Zgodzić się należy z pozwanym, że czynność prawna zmierzająca do obejścia prawa, nie może być jednocześnie czynnością pozorną. Niewątpliwie, bowiem czynność zmierzająca do obejścia prawa jest czynnością dokonaną. A czynność pozorna jest tylko symulowana. Na to Sąd Okręgowy podziela powszechny pogląd wyrażony w orzecznictwie zgodnie, z którym porównajmy Sąd Apelacyjny w Katowicach wyrok z dnia 7 lipca 2009 roku V ACa 204/09 Lex numer 574506 obejście prawa podatkowego nie może być uznane za szczególną postać obejścia prawa cywilnego, o jakim mowa w artykule 58 paragraf 1 Kodeksu cywilnego. Jak również porównajmy Sąd Najwyższy wyrok z dnia 8 lutego 1978 roku II Cr 1/78 Studia podatkowe z 1998/4/4–nie jest nieważna umowa, przez której zawarcie strony naruszyły przepisy prawa podatkowego. Normy prawa podatkowego dysponują odpowiednimi środkami do zrealizowania określonych im celów, a organy podatkowe nie mają obowiązku respektowania tych postanowień i czynności prawnych, które zmierzały do obejścia przepisów fiskalnych. Czynność prawna prawa cywilnego ukształtowana przez strony w sposób zmierzający do obejścia przepisów podatkowych nie staje się z tego powodu nieważna. Powód nie udowodnił również, aby cel gospodarczy inkryminowanej umowy był zabroniony. Zatem inkryminowana umowa istnieje i jest ważna w świetle obowiązujących przepisów prawa cywilnego. Odnośnie wniosku powoda o nadanie wyrokowi rygoru natychmiastowej wykonalności podnieść należy, że był to wniosek nietrafny, ponieważ rygor może być nadany tylko w sprawie o zasądzenie, w szczególności o zapłatę, a nigdy o ustalenie. Dopuszcza to rozstrzygnięty na podstawie artykułu 98 Kodeksu postępowania cywilnego i paragrafu 6 punkt 7 Rozporządzenia Ministra Sprawiedliwości z dnia 28 września 2002 roku w sprawie opłat za czynności adwokackie oraz ponoszenia przez Skarb Państwa kosztów nieopłaconej pomocy prawnej udzielonej z urzędu.

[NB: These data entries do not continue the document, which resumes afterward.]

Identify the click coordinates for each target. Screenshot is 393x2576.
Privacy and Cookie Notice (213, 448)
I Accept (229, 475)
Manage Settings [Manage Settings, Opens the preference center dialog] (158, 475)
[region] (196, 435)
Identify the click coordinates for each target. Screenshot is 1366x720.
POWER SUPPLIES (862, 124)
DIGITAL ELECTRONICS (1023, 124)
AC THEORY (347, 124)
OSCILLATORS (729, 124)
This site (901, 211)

Sąd Okręgowy nie uwzględnił wniosku powoda o nieobciążanie go obowiązkiem zwrotu kosztów przeciwnikom procesowym, w myśl artykułu 102 kpc, na wypadek oddalenia powództwa, ponieważ powód nie uzasadnił wniosku. Nie chodzi przy tym o brak formalny, ale o merytoryczny. Powód nie wskazał, jakie to okoliczności należy uznać za wypadek szczególnie uzasadniony w rozumieniu powołanego przepisu. Sąd Okręgowy działając z urzędu nie znalazł u [ ns 00:54:40.788] żadnych podstaw.

W świetle powyższego orzeczono jak w sentencji działając na podstawie wyżej wymienionych przepisów, ponieważ strony są reprezentowane przez profesjonalnych pełnomocników, w szczególności strona powodowa przegrywająca sprawę, Przewodnicząca odstępuje od pouczania.